*** Begin section ***

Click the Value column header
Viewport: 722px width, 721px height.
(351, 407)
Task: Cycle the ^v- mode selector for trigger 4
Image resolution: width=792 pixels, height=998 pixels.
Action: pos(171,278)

*** End section ***

> [PROMPT]: The expected response consists solely of the lines from the one with "Viewport: 722px width, 721px height." through the end of the records, repeated exactly.

> [TASK SOLUTION]:
Viewport: 722px width, 721px height.
(351, 407)
Task: Cycle the ^v- mode selector for trigger 4
Image resolution: width=792 pixels, height=998 pixels.
Action: pos(171,278)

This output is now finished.